И все же “Девушка, освещенная солнцем” стоит на особом месте в истории русского искусства!
Мне кажется, именно в этом портрете проявилось то, что станет главным в эстетике Серова, – его идеал прекрасного: гармония душевной и телесной красоты, естественность, доброта человека. Они и рождали в художнике светлые поэтические чувства, радость, душевную приподнятость, которые передаются зрителю и очаровывают его, делая навсегда серовским пленником.
…В одном из писем сестре Нине Мария Яковлевна рассказала такой случай.

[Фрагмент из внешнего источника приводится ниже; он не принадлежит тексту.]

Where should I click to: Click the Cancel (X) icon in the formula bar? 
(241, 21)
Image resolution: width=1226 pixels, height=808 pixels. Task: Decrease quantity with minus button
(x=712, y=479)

Как-то пришел к ним знакомый, инженер, тоже русский, стал играть в шахматы с Соломоном Константиновичем, мужем Марии Яковлевны. Гость все время поглядывал на русский календарь, висевший на стене. На нем была помещена серовская “Девушка, освещенная солнцем”.
Придя во второй раз, сосед спросил:
– Мне это напоминает тот портрет, который я тридцать лет тому назад видел в Москве. Чей это портрет?
– Моей жены Марии Яковлевны, – ответил Соломон Константинович.
Гость крайне удивился.
– Я очень изменилась? – спросила Мария Яковлевна.
Их соотечественник ответил:
– Глаза те же. – После этих слов он весомо погрустнел.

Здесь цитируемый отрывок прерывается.